Essen.

Der Essener Hochschul-Campus hat Symbolcharakter - in verschiedener Hinsicht. „Stolpersteine“ sollen an die Verbrechen der Nationalsozialisten erinnern. Andreas Koerner, pensionierter Uni-Bibliothekar, hat die Geschichte des Segeroth-Viertels recherchiert.

„Wir leben nicht in einem geschichtsleeren Raum. Überall, wo wir gehen und stehen, hat bereits Geschichte stattgefunden“, sagt Andreas Koerner. Der 67-jährige, pensionierte Bibliothekar hat für den „Historischen Verein für Stadt und Stift Essen e.V.“ die Geschichte des Segeroth-Viertels und die Schicksale der damals dort lebenden Juden recherchiert. Basierend auf seinen Forschungsergebnissen wurden auf dem Campus 21 „Stolpersteine“ verlegt, die an die Verschleppten aus dem „Judenhaus“ erinnern sollen. „Rein theoretisch könnten auf dem heutigen Uni-Gelände noch viel mehr solcher Stolpersteine verlegt werden. Diese 21 Namen gelten als ein Symbol für all’ die Menschen, die dort lebten und von den Nationalsozialisten ermordet wurden“, sagt Koerner.

„Die Uni ist kein elitärer Elfenbein-Turm“

1972 wurde die Universität-Gesamthochschule auf einem zuvor abgerissenen Teil des traditionsreichen Arbeiterviertels Segeroth erbaut. Durch die Nähe zur Innenstadt und der Ansiedlung in einem ehemaligen Arbeiterbezirk sollte eine enge Verzahnung zwischen akademischer Welt und städtischer Bevölkerung erreicht werden. Ein Ziel, das bis heute nicht zufriedenstellend erreicht wurde.

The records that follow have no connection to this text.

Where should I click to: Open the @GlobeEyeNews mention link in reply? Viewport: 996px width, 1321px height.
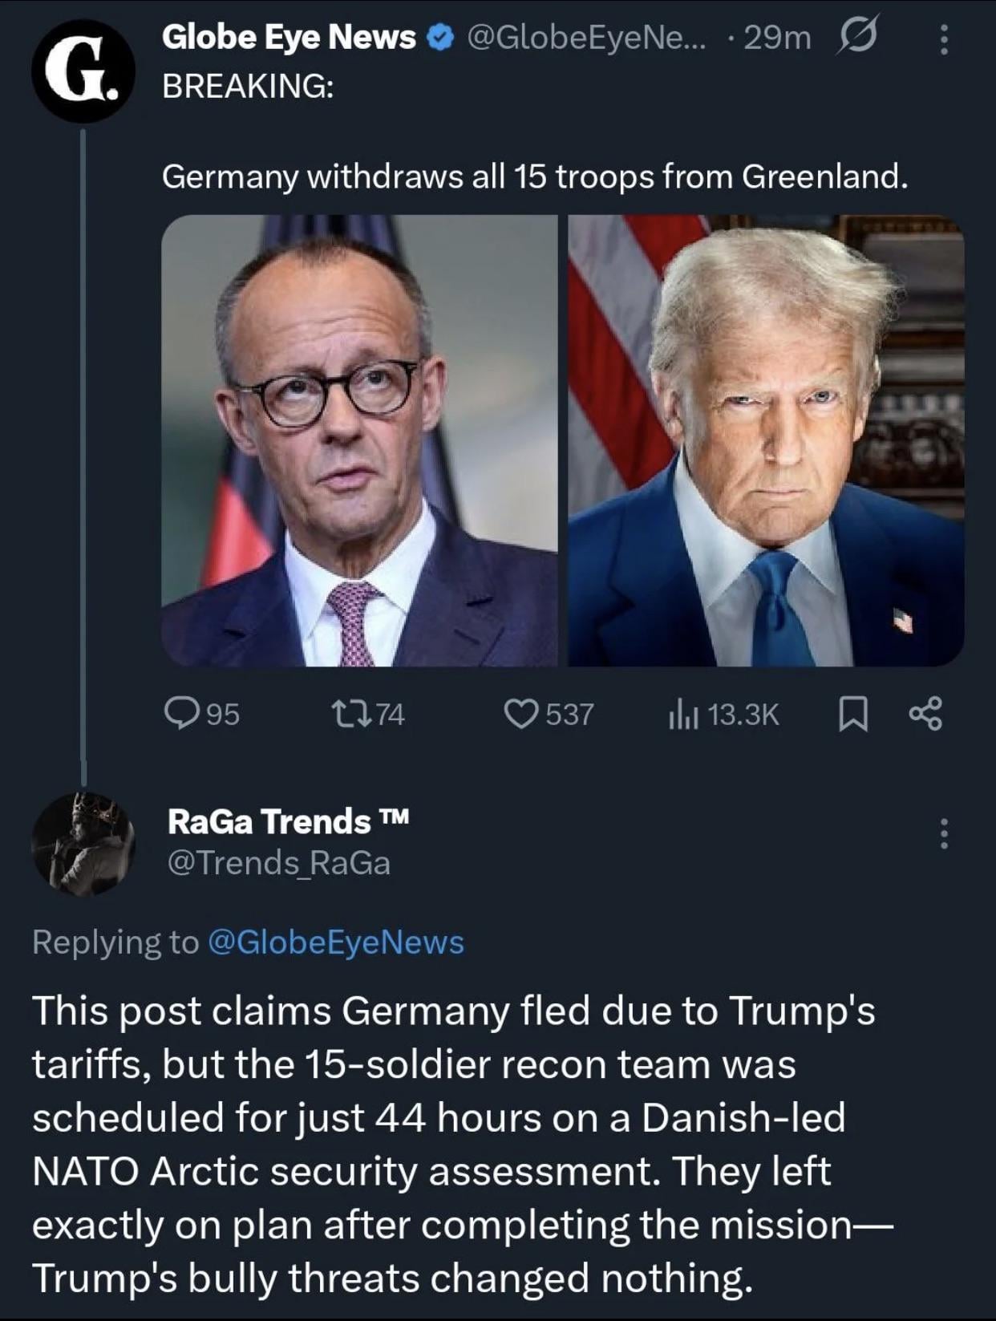tap(335, 942)
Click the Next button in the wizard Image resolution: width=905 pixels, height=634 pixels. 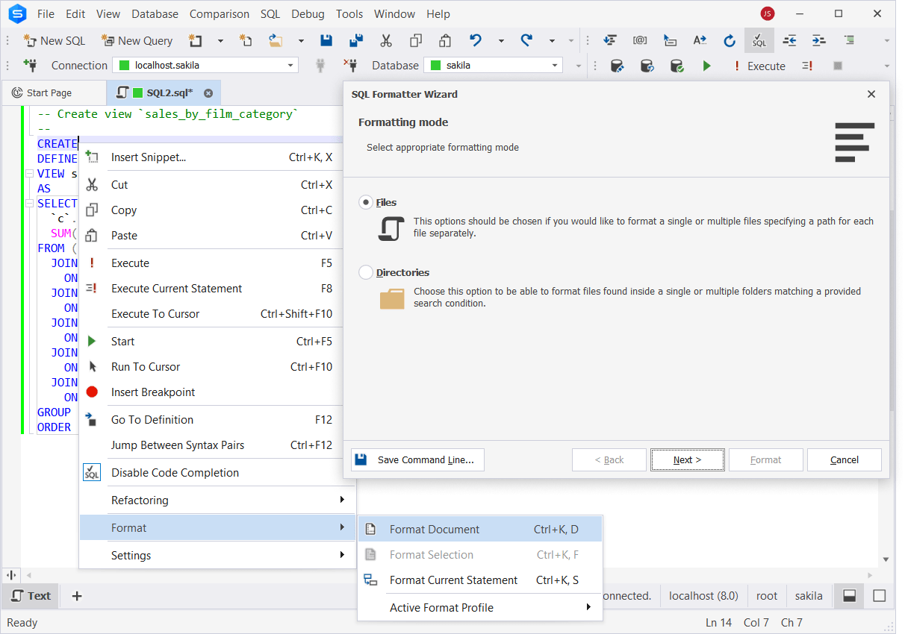pyautogui.click(x=686, y=459)
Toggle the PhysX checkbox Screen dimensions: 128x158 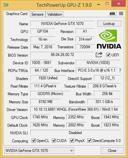[72, 141]
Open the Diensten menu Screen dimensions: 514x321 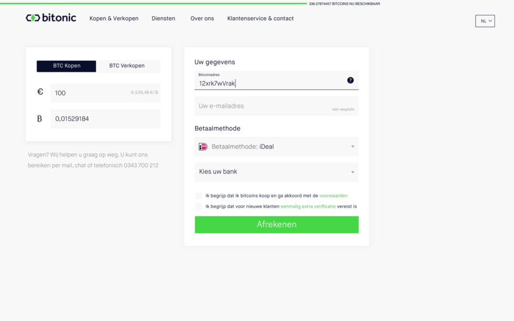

Doch in Zeiten des einsetzenden Strukturwandels im Ruhrgebiet galt dies trotzdem als deutliches Signal: „Die Uni ist kein elitärer Elfenbeinturm, hier kann jeder studieren.“

Die Vergangenheit des Segeroth-Viertels hat aber auch dieses dunkle Kapitel, das die Stolpersteine veranschaulichen. In einer der Straßen, die noch in den 1930er und 1940er Jahren vor dem Bau des Campus auf dem Areal verliefen, der Maschinenstraße, wohnten in der Nummer 19 die Familien Mosbach, Steinberg, Waag, Cahn, Herz, Jena, Hünerberg und Levisohn. Allesamt jüdische Familien. 22 Personen. Doch nur ein Bewohner dieses Hauses überlebte den Holocaust. Die übrigen wurden von den Nationalsozialisten deportiert und fanden in den Konzentrationslagern Auschwitz, Mauthausen, Izbica und Minsk den Tod.

Aufwendige Recherche

Bevor die Nationalsozialisten an die Macht kamen, gab es im Segeroth-Viertel viele jüdische Geschäfte: Händler, Schneider, Tuchmacher. Dann schürten die Nazis den Hass und plötzlich galten Kunden, die bei den Juden kauften als Verräter. Die Situation eskalierte spätestens in der Reichskristallnacht, 1938. Ein Jahr später trat dann das „Gesetz über die Mietverhältnisse mit Juden“ in Kraft und die Maschinenstraße 19 wurde zum „Judenhaus“ erklärt.

Koerners Recherchen sind aufwendig. Er empfindet es als unbefriedigend, wenn er nur die reinen Daten, Namen, Zahlen in Erfahrung bringen kann. Koerner möchte Hintergrundinformationen. Er nutzt Bücher, die Datenbank der Gedenkstätte „Yad Vashem“, alte Adress- und Telefonverzeichnisse, Stadtpläne, Deportationslisten, Materialien aus Stadtarchiv und Standesämtern, und Straßenverzeichnisse. „Manche Fälle sind einfach zu recherchieren, an anderen beißt man sich die Zähne aus“, sagt der Hobby-Historiker. „Doch die Stolpersteine sollen gesehen werden und an die schlimmen Zeiten erinnern, die dieses Viertel erlebt hat.“

Im gesamten Stadtgebiet wurden seit 2004 etwa 220 Stolpersteine im Gedenken an NS-Opfer verlegt. Doch Koerners Recherche nach Namen, Orten, Schicksalen ist noch nicht am Ende. Ein möglicher Platz für weitere Gedenksteine könnte an der Schützenbahn sein, wo die Uni weitere Gebäude unterhält. Denn dort befand sich ein Außenlager des KZ Buchenwald.